Streaming Support
Last Updated: 2025-11-05 Version: v0.9.0+
Native streaming support for LLM responses with automatic memory storage.
Overview
Cortex v0.9.0 introduces first-class streaming support through memory.rememberStream(), enabling seamless integration with modern AI SDKs that deliver responses incrementally.
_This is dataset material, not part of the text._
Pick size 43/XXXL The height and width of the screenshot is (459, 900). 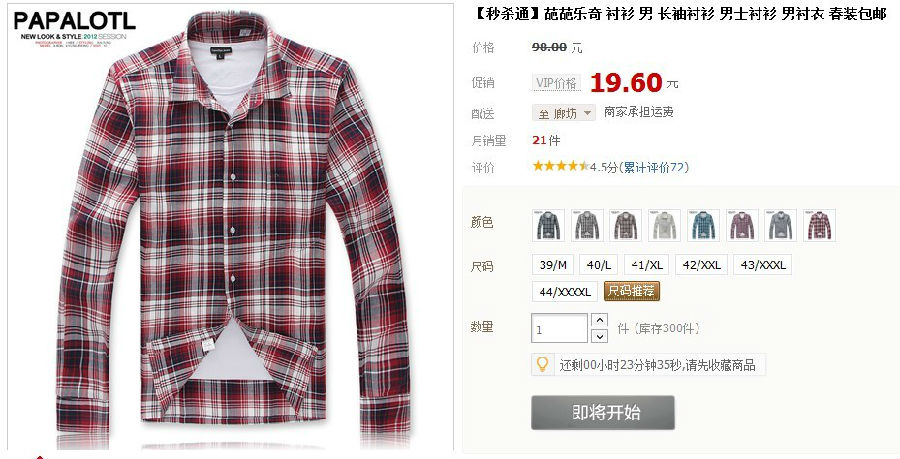[762, 264]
This feature is essential for building real-time chat applications with memory.
Key Features
- ✅ Dual Stream Support - ReadableStream (Web Streams API) and AsyncIterable (async generators)
- ✅ Automatic Buffering - No manual stream consumption required
- ✅ Edge Runtime Compatible - Works in Vercel Edge Functions, Cloudflare Workers
- ✅ Full Feature Parity - All
remember()features supported (embeddings, facts, graph sync) - ✅ Type Safe - Complete TypeScript support with proper type inference
- ✅ Production Ready - 28/28 tests passing on LOCAL and MANAGED Convex
Why Streaming Matters
Modern LLMs deliver responses incrementally for better UX. Without native streaming support, you must manually buffer the stream before storing it:
The Problem (Before v0.9.0)
// ❌ Manual buffering required
let fullResponse = "";
const stream = await openai.chat.completions.create({
model: "gpt-4",
messages: [{ role: "user", content: "Hello!" }],
stream: true,
});
for await (const chunk of stream) {
fullResponse += chunk.choices[0]?.delta?.content || "";
// Send to client UI...
}
// Now manually store (separate step)
await cortex.memory.remember({
memorySpaceId: "agent-1",
conversationId: "conv-123",
userMessage: "Hello!",
agentResponse: fullResponse,
userId: "user-1",
userName: "User",
});
The Solution (v0.9.0+)
// ✅ Automatic buffering and storage
const result = await cortex.memory.rememberStream({
memorySpaceId: "agent-1",
conversationId: "conv-123",
userMessage: "Hello!",
responseStream: stream,
userId: "user-1",
userName: "User",
});
console.log("Stored:", result.fullResponse);
// All layers updated automatically (conversations, vector, facts)
Benefits:
- Less code (no manual buffering loop)
- Better error handling (stream failures caught automatically)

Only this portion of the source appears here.